▶ [Provided entries]
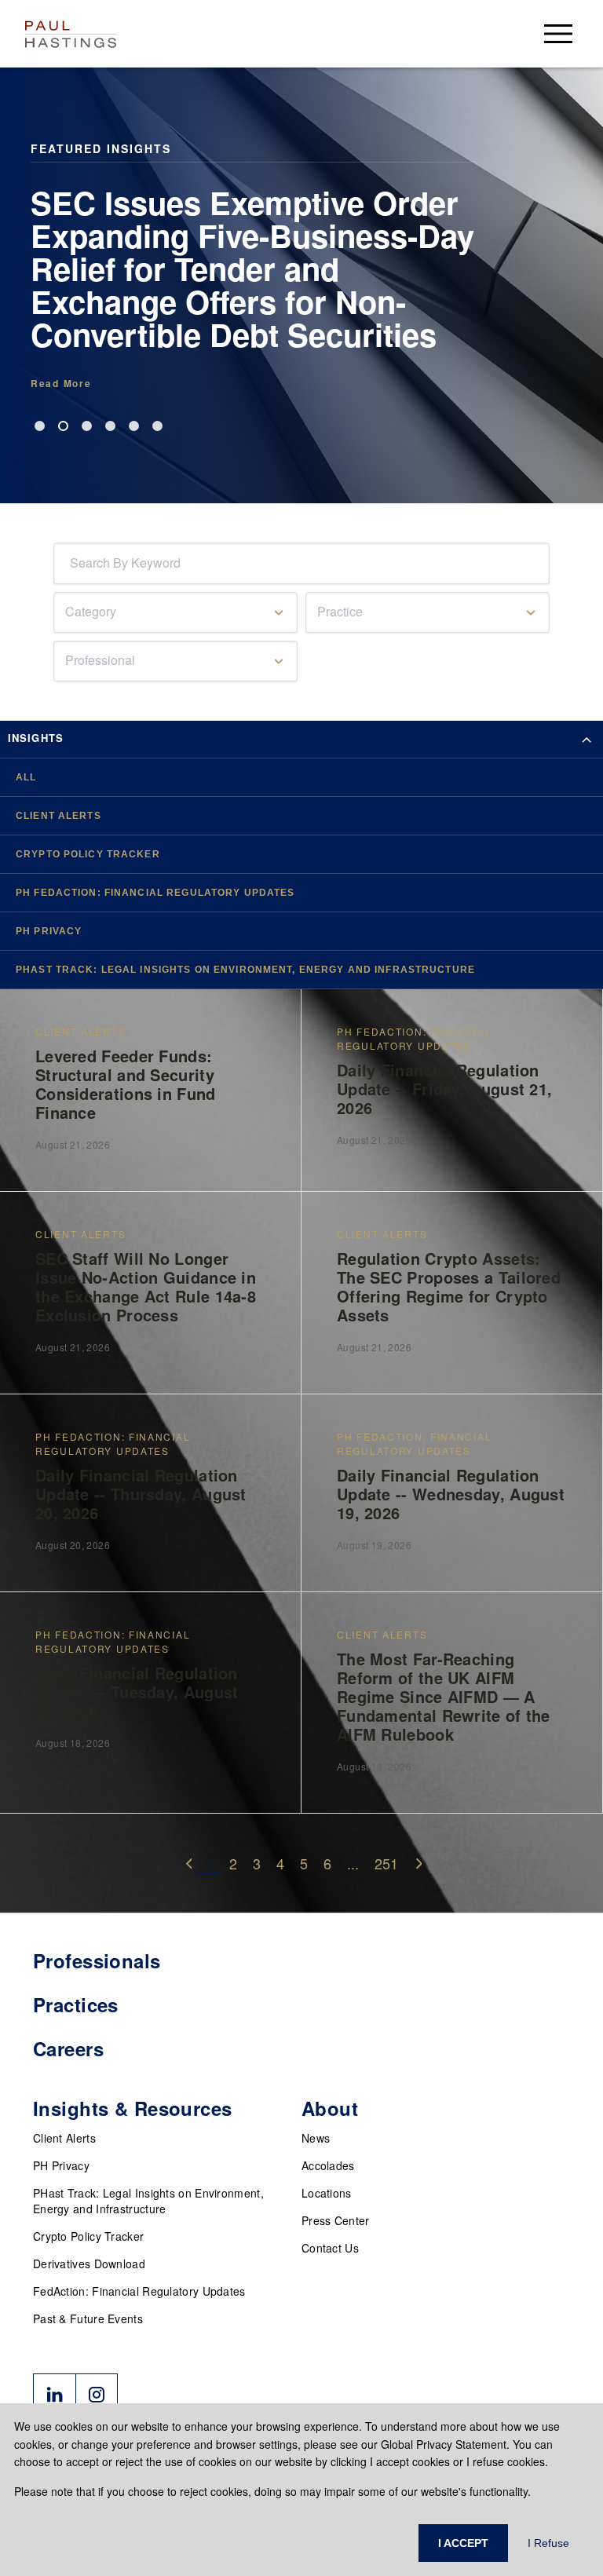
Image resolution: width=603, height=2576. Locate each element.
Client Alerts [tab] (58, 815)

--

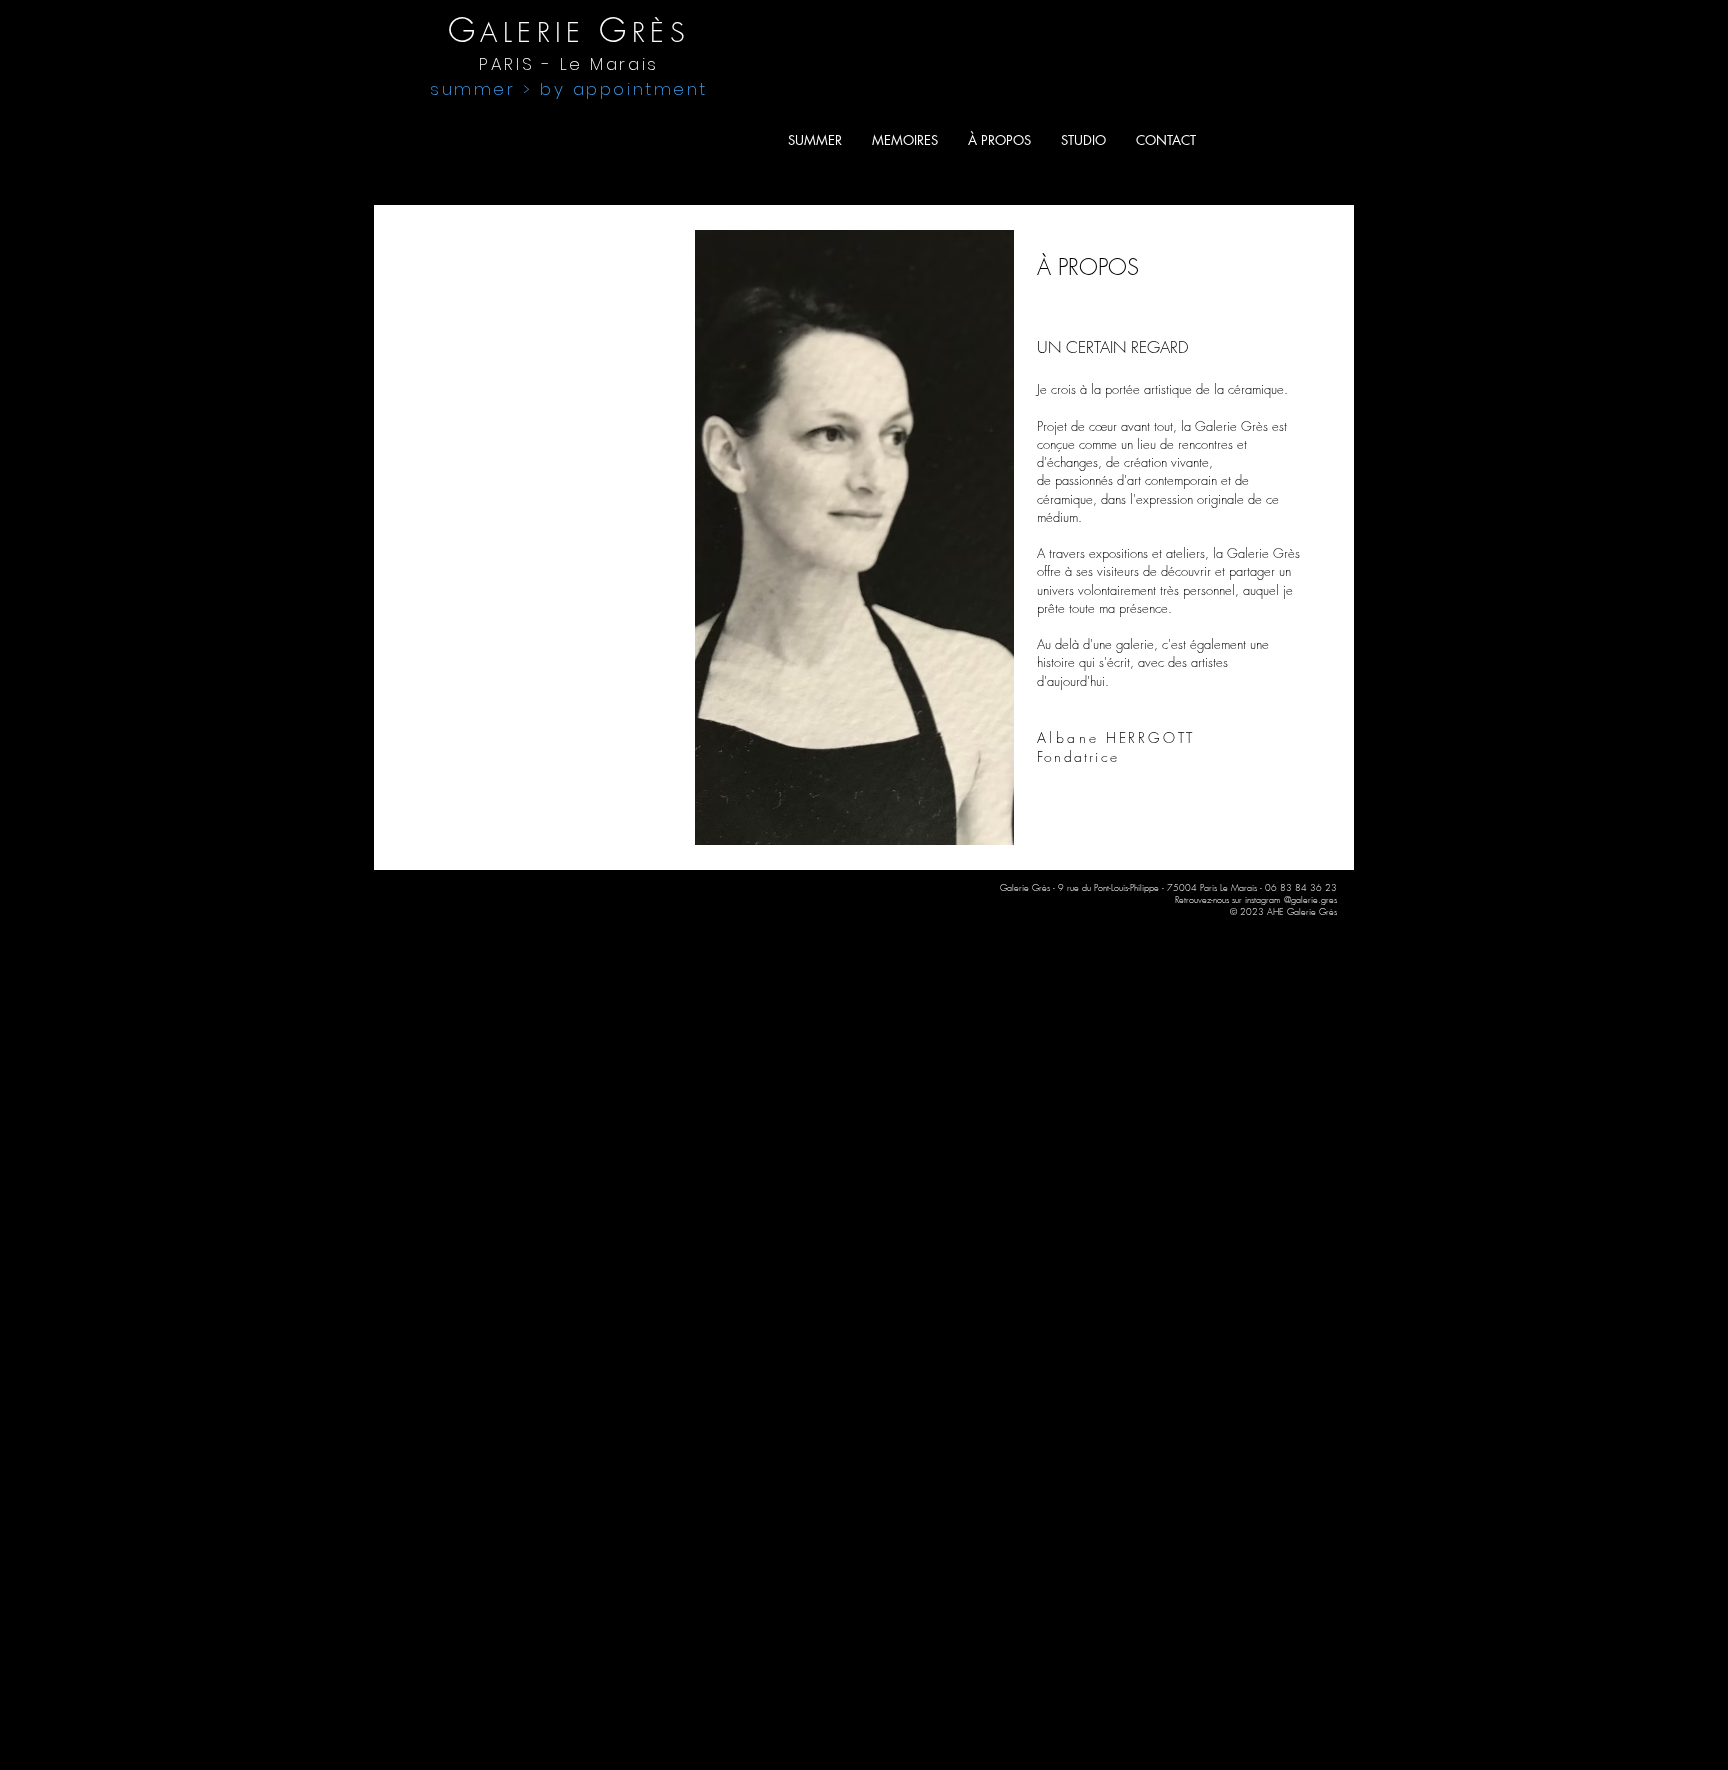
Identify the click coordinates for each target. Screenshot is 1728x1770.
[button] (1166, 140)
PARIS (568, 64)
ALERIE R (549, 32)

...

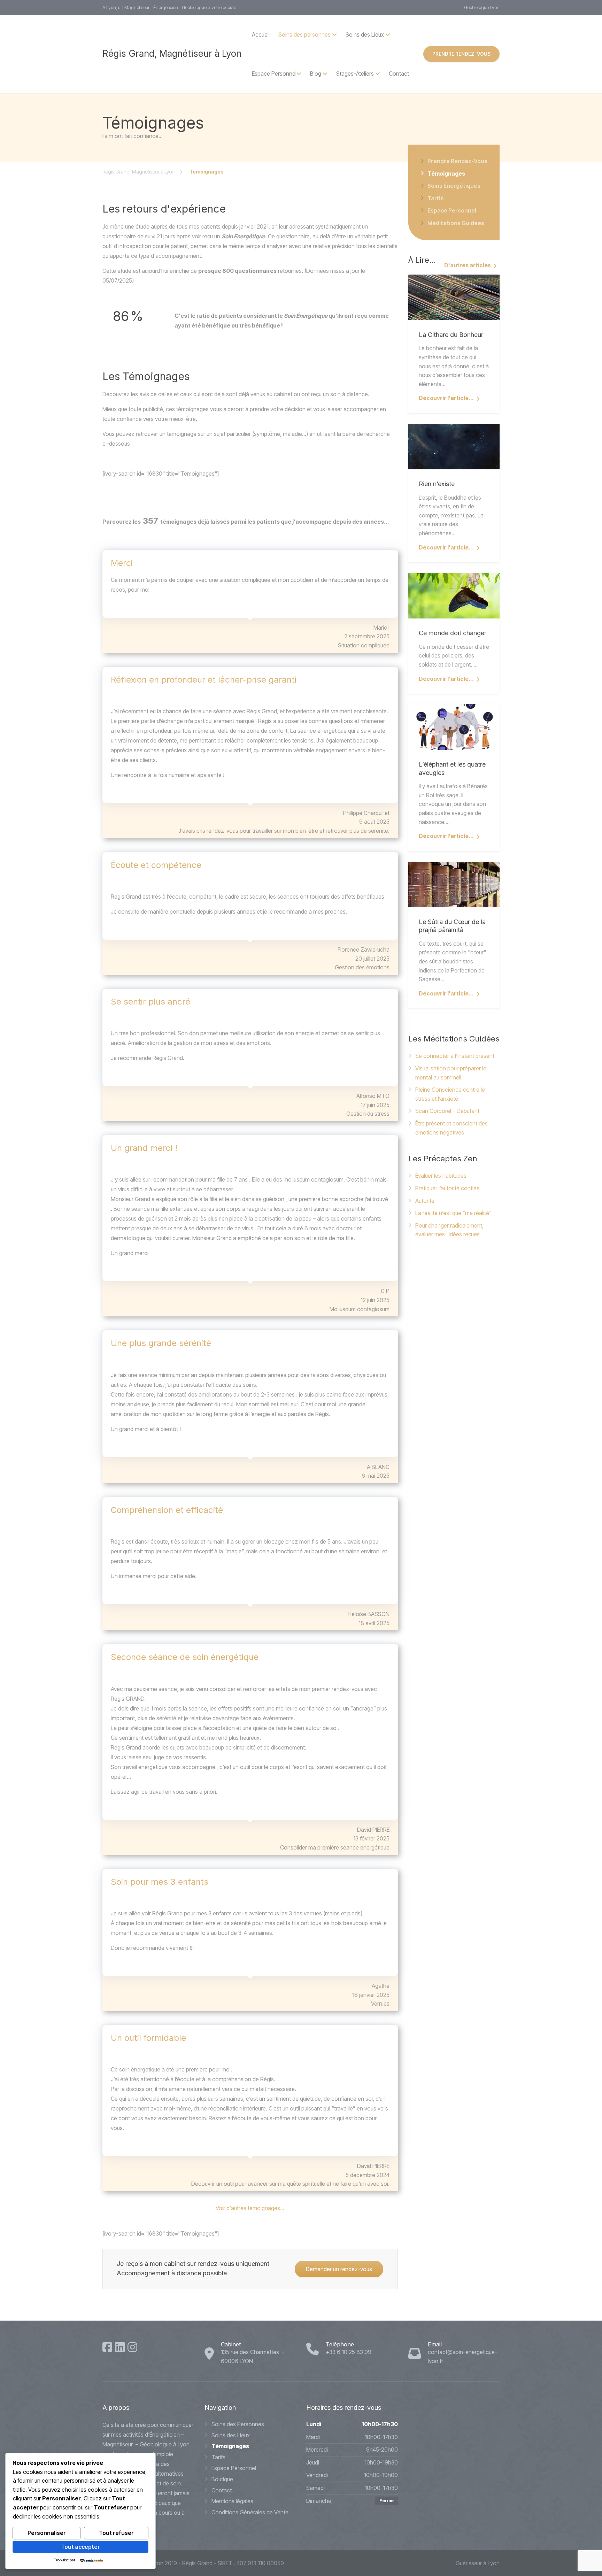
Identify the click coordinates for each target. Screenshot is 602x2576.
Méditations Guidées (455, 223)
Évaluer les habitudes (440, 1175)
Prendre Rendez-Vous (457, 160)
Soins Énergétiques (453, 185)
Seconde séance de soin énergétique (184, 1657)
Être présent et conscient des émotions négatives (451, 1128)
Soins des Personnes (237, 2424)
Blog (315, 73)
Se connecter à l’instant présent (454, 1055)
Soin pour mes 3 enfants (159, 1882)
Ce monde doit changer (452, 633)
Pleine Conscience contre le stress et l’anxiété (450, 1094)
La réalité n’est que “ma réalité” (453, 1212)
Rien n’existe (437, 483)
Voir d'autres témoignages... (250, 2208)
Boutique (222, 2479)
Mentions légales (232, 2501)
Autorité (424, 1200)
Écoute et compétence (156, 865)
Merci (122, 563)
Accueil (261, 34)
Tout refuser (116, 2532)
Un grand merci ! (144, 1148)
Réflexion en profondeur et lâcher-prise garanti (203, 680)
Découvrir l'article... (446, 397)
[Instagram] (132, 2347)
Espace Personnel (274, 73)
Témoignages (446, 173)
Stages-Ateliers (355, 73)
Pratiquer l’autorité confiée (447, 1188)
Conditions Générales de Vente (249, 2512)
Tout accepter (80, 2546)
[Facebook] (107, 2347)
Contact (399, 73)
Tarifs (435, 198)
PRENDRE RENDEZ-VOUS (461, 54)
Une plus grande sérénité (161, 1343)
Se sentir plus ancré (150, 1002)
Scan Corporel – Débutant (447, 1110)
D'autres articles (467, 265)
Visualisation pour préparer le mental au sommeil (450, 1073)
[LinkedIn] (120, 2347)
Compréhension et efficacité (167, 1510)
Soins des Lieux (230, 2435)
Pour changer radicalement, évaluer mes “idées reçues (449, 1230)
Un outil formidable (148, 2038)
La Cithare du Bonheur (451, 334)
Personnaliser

▶ [About this exercise] Please, from the material above, copy only the lines from the line with "Image resolution: width=603, height=2576." up to and including the line with "Client Alerts [tab] (58, 815)", exactly as written.

▶ [Solution to the problem]
Image resolution: width=603, height=2576. Locate each element.
Client Alerts [tab] (58, 815)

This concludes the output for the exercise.